● WHAT YOU HAVE TO DO
Only part of the listing is needed, namely the lines from its start through the line with "Viewport: 1000px width, 561px height.", and they should be retyped exactly.

● INFORMATION GIVEN
Segment Open
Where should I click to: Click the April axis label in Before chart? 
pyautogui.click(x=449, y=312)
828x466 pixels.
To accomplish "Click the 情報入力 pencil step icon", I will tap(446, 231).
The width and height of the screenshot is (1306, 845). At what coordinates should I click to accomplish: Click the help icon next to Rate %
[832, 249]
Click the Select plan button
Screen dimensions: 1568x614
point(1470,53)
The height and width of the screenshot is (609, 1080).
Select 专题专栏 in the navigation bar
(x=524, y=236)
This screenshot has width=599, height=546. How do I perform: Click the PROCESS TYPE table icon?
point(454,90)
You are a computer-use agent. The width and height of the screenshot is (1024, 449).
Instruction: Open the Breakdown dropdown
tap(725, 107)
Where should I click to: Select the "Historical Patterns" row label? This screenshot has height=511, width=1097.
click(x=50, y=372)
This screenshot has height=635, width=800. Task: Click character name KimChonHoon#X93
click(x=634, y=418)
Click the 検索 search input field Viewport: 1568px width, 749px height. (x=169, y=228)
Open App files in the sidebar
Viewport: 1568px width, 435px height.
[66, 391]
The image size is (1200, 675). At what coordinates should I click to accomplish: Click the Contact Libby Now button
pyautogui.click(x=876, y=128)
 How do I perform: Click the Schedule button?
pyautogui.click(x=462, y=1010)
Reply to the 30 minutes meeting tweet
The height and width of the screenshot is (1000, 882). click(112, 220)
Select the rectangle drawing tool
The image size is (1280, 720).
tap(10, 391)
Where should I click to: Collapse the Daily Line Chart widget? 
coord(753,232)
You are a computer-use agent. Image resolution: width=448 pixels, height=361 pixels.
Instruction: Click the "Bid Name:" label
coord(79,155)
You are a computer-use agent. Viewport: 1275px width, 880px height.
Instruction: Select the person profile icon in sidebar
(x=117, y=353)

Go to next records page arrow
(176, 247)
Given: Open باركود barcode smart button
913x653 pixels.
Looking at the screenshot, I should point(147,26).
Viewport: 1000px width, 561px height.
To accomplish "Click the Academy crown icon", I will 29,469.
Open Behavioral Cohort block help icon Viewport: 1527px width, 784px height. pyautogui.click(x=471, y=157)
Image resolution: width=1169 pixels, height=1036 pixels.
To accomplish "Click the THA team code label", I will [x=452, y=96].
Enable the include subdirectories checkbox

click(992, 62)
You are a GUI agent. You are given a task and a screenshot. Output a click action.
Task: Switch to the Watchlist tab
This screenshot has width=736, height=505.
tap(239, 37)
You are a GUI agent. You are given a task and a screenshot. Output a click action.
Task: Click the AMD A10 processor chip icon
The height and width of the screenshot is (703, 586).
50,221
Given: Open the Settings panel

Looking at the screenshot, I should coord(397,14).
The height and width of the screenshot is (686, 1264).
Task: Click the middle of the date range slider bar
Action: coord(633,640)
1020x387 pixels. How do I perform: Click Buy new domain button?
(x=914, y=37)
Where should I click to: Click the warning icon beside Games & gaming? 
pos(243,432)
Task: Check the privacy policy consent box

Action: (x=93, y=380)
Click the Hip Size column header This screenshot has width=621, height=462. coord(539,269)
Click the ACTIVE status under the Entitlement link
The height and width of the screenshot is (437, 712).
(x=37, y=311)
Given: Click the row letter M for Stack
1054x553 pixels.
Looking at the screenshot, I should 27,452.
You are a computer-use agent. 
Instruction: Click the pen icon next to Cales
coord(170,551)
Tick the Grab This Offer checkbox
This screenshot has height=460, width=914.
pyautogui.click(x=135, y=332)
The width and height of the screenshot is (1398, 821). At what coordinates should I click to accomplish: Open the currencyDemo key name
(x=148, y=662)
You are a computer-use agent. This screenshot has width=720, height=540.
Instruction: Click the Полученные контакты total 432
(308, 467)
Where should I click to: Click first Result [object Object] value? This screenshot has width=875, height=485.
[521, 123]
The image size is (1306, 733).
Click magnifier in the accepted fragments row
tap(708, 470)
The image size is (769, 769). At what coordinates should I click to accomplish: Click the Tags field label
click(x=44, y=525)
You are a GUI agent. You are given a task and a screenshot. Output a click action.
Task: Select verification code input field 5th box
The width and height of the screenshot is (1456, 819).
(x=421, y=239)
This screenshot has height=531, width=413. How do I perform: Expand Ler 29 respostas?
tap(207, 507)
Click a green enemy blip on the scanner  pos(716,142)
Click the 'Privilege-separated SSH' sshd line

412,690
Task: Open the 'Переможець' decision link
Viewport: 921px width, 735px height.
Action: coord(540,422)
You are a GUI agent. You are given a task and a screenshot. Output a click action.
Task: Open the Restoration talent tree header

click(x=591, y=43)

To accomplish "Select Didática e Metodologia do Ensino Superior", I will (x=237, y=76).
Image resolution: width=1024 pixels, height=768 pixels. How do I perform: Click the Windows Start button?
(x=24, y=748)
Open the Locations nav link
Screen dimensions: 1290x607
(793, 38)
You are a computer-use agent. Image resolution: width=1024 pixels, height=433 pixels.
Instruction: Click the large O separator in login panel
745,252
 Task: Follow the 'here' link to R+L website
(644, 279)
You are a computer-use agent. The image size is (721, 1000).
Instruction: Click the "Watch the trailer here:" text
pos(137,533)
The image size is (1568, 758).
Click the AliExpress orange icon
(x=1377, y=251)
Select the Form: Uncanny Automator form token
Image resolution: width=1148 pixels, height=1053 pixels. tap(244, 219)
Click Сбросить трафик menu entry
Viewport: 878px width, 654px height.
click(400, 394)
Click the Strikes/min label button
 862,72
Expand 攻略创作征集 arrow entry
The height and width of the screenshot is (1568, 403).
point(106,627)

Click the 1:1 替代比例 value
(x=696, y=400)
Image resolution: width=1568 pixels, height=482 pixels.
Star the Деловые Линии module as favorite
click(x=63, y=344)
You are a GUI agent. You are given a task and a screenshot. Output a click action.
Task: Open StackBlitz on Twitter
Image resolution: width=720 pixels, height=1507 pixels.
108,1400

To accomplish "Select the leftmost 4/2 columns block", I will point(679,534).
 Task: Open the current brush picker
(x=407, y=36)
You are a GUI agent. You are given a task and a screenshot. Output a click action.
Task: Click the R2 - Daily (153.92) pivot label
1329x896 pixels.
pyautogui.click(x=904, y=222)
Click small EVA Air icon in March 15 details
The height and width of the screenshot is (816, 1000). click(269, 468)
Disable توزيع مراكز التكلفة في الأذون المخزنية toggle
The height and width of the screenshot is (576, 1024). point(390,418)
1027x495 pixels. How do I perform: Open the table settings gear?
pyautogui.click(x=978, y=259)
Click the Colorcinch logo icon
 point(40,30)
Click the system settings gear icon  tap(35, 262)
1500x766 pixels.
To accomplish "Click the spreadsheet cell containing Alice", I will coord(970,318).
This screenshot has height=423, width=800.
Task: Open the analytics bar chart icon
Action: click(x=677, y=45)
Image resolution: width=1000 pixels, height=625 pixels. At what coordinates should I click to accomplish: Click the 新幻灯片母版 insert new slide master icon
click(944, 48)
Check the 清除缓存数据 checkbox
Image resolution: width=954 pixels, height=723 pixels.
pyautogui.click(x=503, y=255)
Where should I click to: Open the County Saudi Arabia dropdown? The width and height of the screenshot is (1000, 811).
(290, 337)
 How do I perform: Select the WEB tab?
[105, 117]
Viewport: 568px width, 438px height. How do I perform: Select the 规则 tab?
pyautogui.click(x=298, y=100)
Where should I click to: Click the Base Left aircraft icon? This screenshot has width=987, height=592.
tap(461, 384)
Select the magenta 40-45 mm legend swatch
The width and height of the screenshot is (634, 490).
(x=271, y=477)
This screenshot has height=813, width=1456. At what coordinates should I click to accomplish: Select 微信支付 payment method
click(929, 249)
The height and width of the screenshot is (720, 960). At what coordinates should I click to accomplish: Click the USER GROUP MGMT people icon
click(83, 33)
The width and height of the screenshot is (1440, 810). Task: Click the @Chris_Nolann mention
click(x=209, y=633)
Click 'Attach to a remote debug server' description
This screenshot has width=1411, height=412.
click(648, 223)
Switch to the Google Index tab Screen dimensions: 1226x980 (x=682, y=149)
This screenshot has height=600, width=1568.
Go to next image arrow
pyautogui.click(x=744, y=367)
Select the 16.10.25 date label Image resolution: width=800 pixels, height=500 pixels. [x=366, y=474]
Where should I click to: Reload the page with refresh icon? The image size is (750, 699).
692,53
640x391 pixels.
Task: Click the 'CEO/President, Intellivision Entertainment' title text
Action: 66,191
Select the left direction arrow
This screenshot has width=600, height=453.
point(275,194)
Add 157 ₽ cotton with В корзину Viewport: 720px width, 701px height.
Segment Closed
● THE ANSWER
Where should I click to: Click the April axis label in Before chart? 
pyautogui.click(x=449, y=312)
828x466 pixels.
To accomplish "Click the 情報入力 pencil step icon", I will tap(446, 231).
The width and height of the screenshot is (1306, 845). At what coordinates should I click to accomplish: Click the help icon next to Rate %
[832, 249]
Click the Select plan button
Screen dimensions: 1568x614
point(1470,53)
The height and width of the screenshot is (609, 1080).
Select 专题专栏 in the navigation bar
(x=524, y=236)
This screenshot has width=599, height=546. How do I perform: Click the PROCESS TYPE table icon?
point(454,90)
You are a computer-use agent. The width and height of the screenshot is (1024, 449).
Instruction: Open the Breakdown dropdown
tap(725, 107)
Where should I click to: Select the "Historical Patterns" row label? This screenshot has height=511, width=1097.
click(x=50, y=372)
This screenshot has height=635, width=800. Task: Click character name KimChonHoon#X93
click(x=634, y=418)
Click the 検索 search input field Viewport: 1568px width, 749px height. (x=169, y=228)
Open App files in the sidebar
Viewport: 1568px width, 435px height.
[66, 391]
The image size is (1200, 675). At what coordinates should I click to accomplish: Click the Contact Libby Now button
pyautogui.click(x=876, y=128)
 How do I perform: Click the Schedule button?
pyautogui.click(x=462, y=1010)
Reply to the 30 minutes meeting tweet
The height and width of the screenshot is (1000, 882). click(112, 220)
Select the rectangle drawing tool
The image size is (1280, 720).
tap(10, 391)
Where should I click to: Collapse the Daily Line Chart widget? 
coord(753,232)
You are a computer-use agent. Image resolution: width=448 pixels, height=361 pixels.
Instruction: Click the "Bid Name:" label
coord(79,155)
You are a computer-use agent. Viewport: 1275px width, 880px height.
Instruction: Select the person profile icon in sidebar
(x=117, y=353)

Go to next records page arrow
(176, 247)
Given: Open باركود barcode smart button
913x653 pixels.
Looking at the screenshot, I should point(147,26).
Viewport: 1000px width, 561px height.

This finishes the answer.